Thursday, February 10, 2005

World's Most Expensive Life Insurance Policy

Dean Baker talks about how the much praised inheritability aspect of private accounts would do very little for African-American males. Short version -- the median African-American male, born in 1984 and retiring at age 67 would have a potential bequest of abobut $65,000 in real terms. And, if they died the day before their 67th birthday, not having retired early, they'd have been able to leave about $112K to the heirs of their choice.

Now, that doesn't sound like a totally nontrivial amount. But, let's talk about pre-retirement. Sure, if you're childless and unmarrried, if you die before reaching retirement age you get "nothing" from Social Security, in much the same way that if your house doesn't burn down you get "nothing" from your fire insurance policy. And, "all" of your private account would in theory be part of your estate.
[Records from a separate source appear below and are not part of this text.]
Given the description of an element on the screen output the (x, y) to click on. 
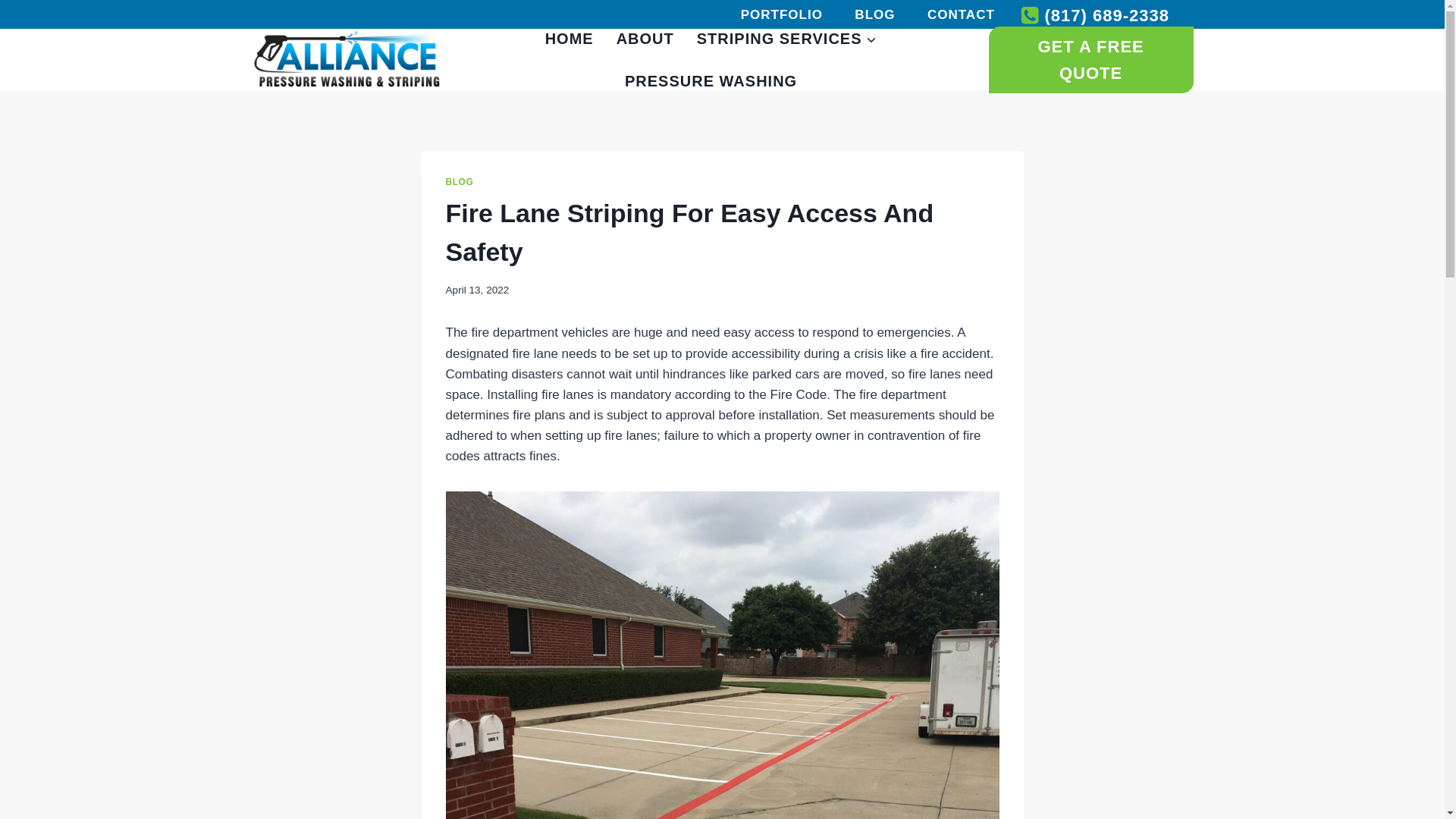
STRIPING SERVICES (786, 38)
BLOG (459, 181)
PORTFOLIO (780, 13)
CONTACT (960, 13)
BLOG (874, 13)
ABOUT (645, 38)
HOME (569, 38)
PRESSURE WASHING (710, 80)
GET A FREE QUOTE (1090, 59)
But, if the concern is leaving something for your heirs if you die early, the standard thing to do is buy a life insurance policy. A healthy person can buy a 30 year $100,000 term life insurance policy at age 37 for about $375 per year which, unlike your private account, would provide 100 grand for the entire 30 year period. So, Bush proposes substantially reducing your promised benefits (including survivor benefits where applicable) in exchange for letting you bequeath a modest amount of money if you die early. Some deal.